INT4-AWQ PPL results for LLaMA-2 model are not as expected
Hi, I have a question about why the int4-AWQ PPL results of the LLaMA-2 model very different from the paper? in paper result, LLaMA-2 + int4-AWQ PPL result is 5.60, but I got PPL result is 16.38. I want to confirm if my 16.38 result is correct? And why are the results so different?
Implementation steps:
- Perform AWQ search and save search results (already did it in awq_cache)
- Evaluate the AWQ quantized model on WikiText-2 (simulated pseudo quantization)
- Generate real quantized weights (INT4)
- Load and evaluate the real quantized model (now you can see smaller gpu memory usage)
python -m awq.entry --model_path llama-2-7b-hf
--tasks wikitext
--w_bit 4 --q_group_size 128
--load_quant quant/llama-2-7b-hf-w4-g128-awq.pt
Hi, I think the PPL is definitely too high. Are you using the pre-computed scales from our huggingface repo?
Hi @tonylins Yes, I used llm-awq/awq_cache/llama-7b-w4-g128.pt .
- git clone https://huggingface.co/datasets/mit-han-lab/awq-model-zoo awq_cache
and Generate real quantized weights (INT4) commands:
- python -m awq.entry --model_path ../models/llama-2-7b-hf --w_bit 4 --q_group_size 128 --load_awq awq_cache/llama-2-7b-hf-w4-g128.pt --q_backend real --dump_quant quant/llama-2-7b-hf-w4-g128-awq.pt
Any other suggestions, please?
I think you are using Llama-1 cache instead of Llama-2 cache. You should use llama-2-7b-w4-g128.pt instead.

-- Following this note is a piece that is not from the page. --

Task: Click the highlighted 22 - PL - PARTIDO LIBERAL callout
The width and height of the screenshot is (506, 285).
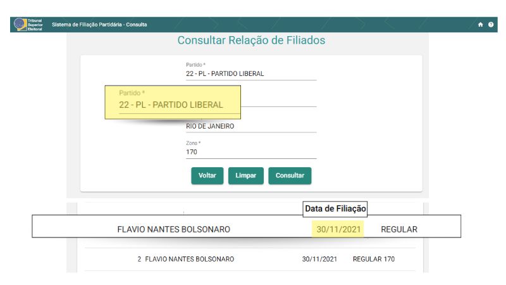Action: tap(173, 102)
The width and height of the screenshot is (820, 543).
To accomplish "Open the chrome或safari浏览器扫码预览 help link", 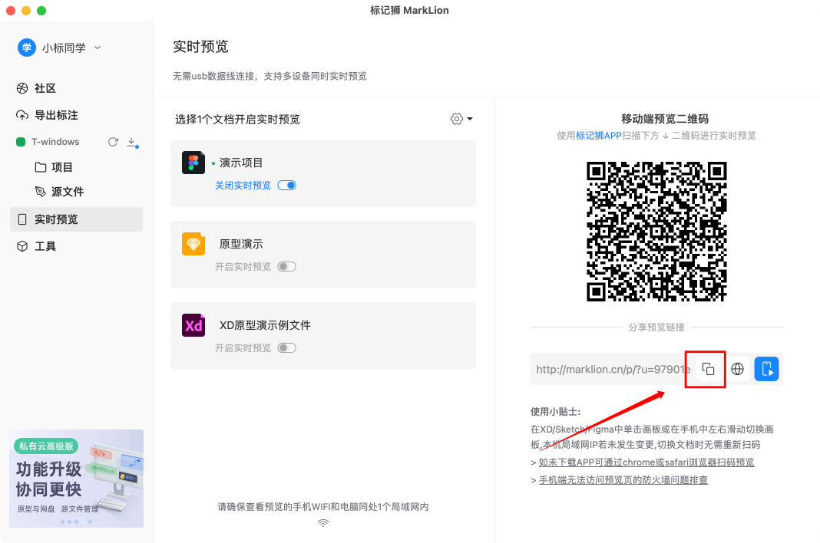I will [x=648, y=462].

Hi @casper-hansen ,thanks for your advice. I don't quite understand why you think I'm using llama-1cache, I specified on the command line to use the llama-2-7b-w4-g128.pt. There are no changes to the code. Do I need to set cache usage somewhere in the code?
Hi @xianwujie , thank you for raising this issue!
The PPL results in our paper were obtained using the GPTQ evaluation, but our current codebase uses lm-eval-harness for evaluation, which could lead to some PPL differences. To reproduce our results in the paper, you can try using the GPTQ evaluation code.
But I think the 16.38 PPL on lm-eval-harness evaluation still seems too high. I would suggest first checking your fake quantization PPL is consistent with the real quantized model's PPL. If there is a large gap, it could indicate some problems in the real quantization process.
Hi @Sakits , thanks for your reply. I verified fake quantization PPL with awq_cache/llama-2-7b-w4-g128.pt, and got 16.387 PPL result.
- python -m awq.entry --model_path ../models/llama-2-7b --tasks wikitext --w_bit 4 --q_group_size 128 --load_awq awq_cache/llama-2-7b-w4-g128.pt --q_backend fake
It looks like a problem with the PPL implementation, I will verify in the GPTQ evaluation, thank you again.
Hi @Sakits, I just verified the PPL with llama-2-7b-hf and the benchmark in GPTQ-for-LLaMa
# fp16
python llama.py ../llama-2-7b-hf/ wikitext2 --benchmark 2048 --check
# INT4g128
python llama.py ../llama-2-7b-hf/ wikitext2 --wbits 4 --true-sequential --groupsize 128 --save ./llama-7b-4bit-gs128_test.pt
python llama.py ../llama-2-7b-hf/ wikitext2 --wbits 4 --true-sequential --groupsize 128 --load ./llama-7b-4bit-gs128_test.pt --benchmark 2048 --check
But I got 6.78 and 7.03 for FP16 and INT4g128 respectively, which are still bigger than 5.47(Llama-2-7B FP16) and 5.69(Llama-2-7B GPTQ) in the Table 4 of paper.
Do I use the correct model and GPTQ evaluation code?
Hi @noob-cod , I noticed the perplexity you reported for FP16 model is quite high at 6.78. It's possible you may be using the wrong evaluation code. Please double check that you evaluated on the wikitext dataset. I would suggest you use the code from https://github.com/mit-han-lab/llm-awq/pull/111 for evaluation.
Hi @Sakits , thanks for your reply. I can get the same perplexity value (5.47) as the FP16 model in the paper.